Ash from Iceland's volcano continues to cause flight disruptions, Goldman Sachs defends itself against fraud allegations and two al-Qaeda leaders are killed in Iraq. I'm Marisa Bramwell and here's the latest from the ABC News desk:
VOLCANIC ASH FLIGHT DELAYS: “Tonight European officials announced what they’re calling a ‘slow and progressive opening up of European airspace.’ This after a day in which beleaguered European carriers slammed their governments, calling their approach to this crisis chaotic and embarrassing,” Nick Watt reported on WORLD NEWS. On Tuesday some airliners, including Lufthansa and Air France, will operate long-haul flights, relieving some of the passenger backlog. Europe’s airspace will be divided into three zones: open skies, a caution zone where some flights will be allowed and a “no-fly zone.” At New York’s JFK Airport, Sharyn Alfonsi spoke with some of the hundreds of stranded passengers that “are settling in for day six. The Red Cross delivering 1800 blankets and 600 cots.” Reporting from Paris, Miguel Marquez caught up with a family in “France's northern port city of Calais. They took the very long way home to the UK…trains all the way… Turkey to Romania – that alone was 20 hours – then to Hungary, another to Switzerland, finally on to Paris, then Calais… Total travel time 84 hours. And that doesn't include the boat trip home.”

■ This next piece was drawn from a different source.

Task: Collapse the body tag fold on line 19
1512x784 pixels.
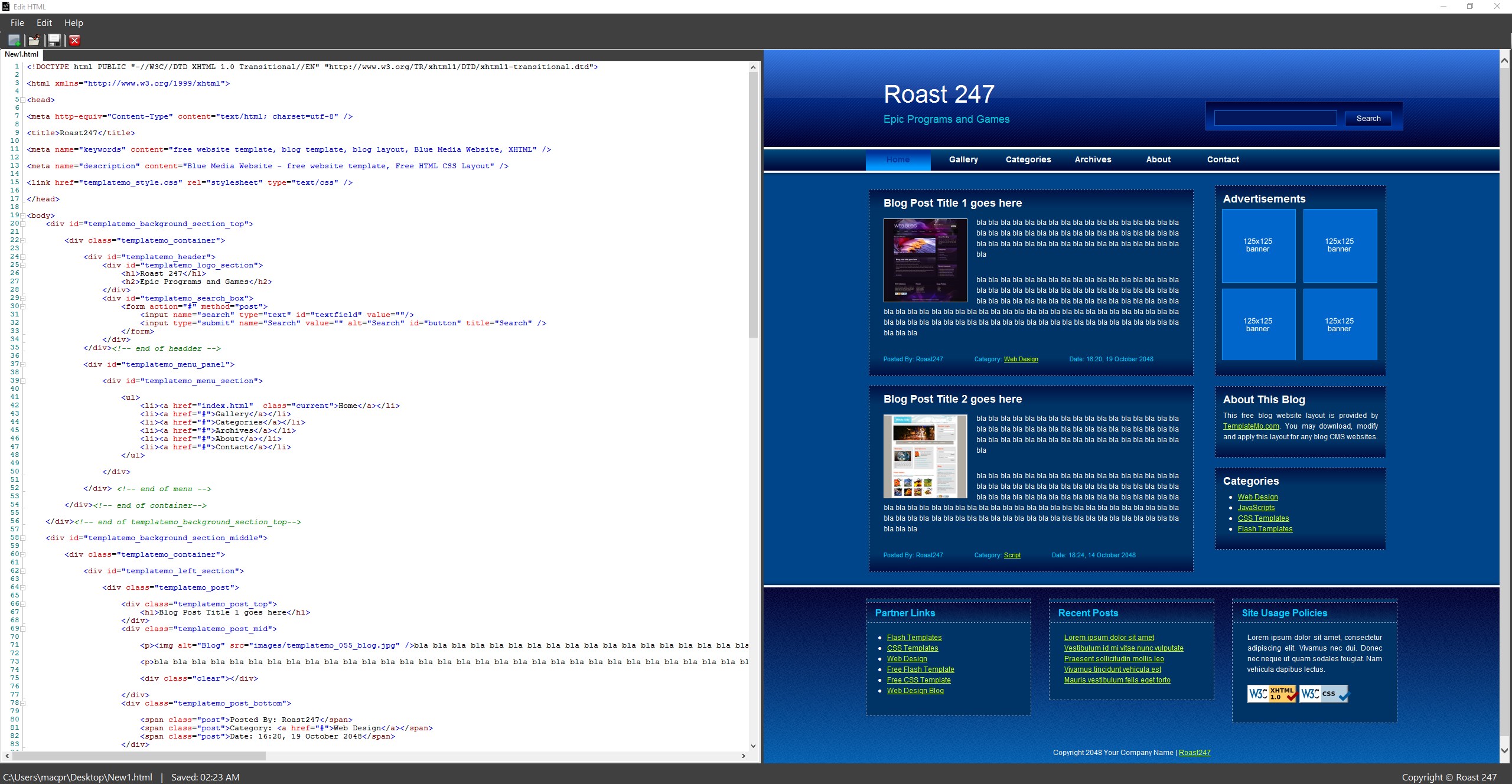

Activity continued at Iceland’s Eyjafjallajokull volcano Monday, continuing to create a health hazard for the people and animals living in the surrounding areas. “An astonishing 750 tons of ash are released every second – enough to fill an Olympic-size swimming pool in three seconds,” Neal Karlinsky reported on WORLD NEWS. “It’s not healthy for these people to be here…still, many of these stoic and sturdy farmers stay…”
FINANCIAL REFORM/GOLDMAN SACHS: Goldman Sachs defended itself against allegations of fraud and a Securities and Exchange Commission lawsuit Monday, saying “we believe that the firms’ actions were entirely appropriate, and will take all steps necessary to defend the firm.” The suit comes as Democrats push for increased financial regulatory reform, and some say Goldman is being used as an example. “Inside the bank, outrage – say industry insiders. A belief Goldman is being made a scapegoat for the kind of product that was pushed by many of the biggest investment banks,” David Muir reported on WORLD NEWS. On Tuesday Goldman Sachs will release of its first-quarter earnings (7am ET) and then hold a conference call where it will likely discuss the lawsuit (8am ET).
AL QAEDA LEADERS KILLED: Abu Omar Al-Baghdadi and Abu Ayoub AL-Masri, two al-Qaeda leaders in Iraq, were killed in military operations two days ago in Tikrit. Here’s Martha Raddatz: “There’s no question these are very significant deaths…the two men were in charge of al Qaeda operations in Iraq. Taking out the two of them together could have a real effect…” The White House said capturing or killing al-Qaeda leader Osama bin Laden remained a priority.
OKC ANNIVERSARY: Monday morning survivors and family members of those killed in the Oklahoma City bombings 15 years ago commemorated the event at a memorial service. Homeland Security Secretary Janet Napolitano, former Oklahoma Governor Frank Keating and current Governor Brad Henry spoke at the ceremony. For WORLD NEWS Ryan Owens took a look at those who survived the attack, and noted “there is another dramatic survival story – the story of this city. Oklahoma City has rebuilt itself, revitalized its downtown, and even managed to boom during the recession…a city with a bright future…and a long memory.”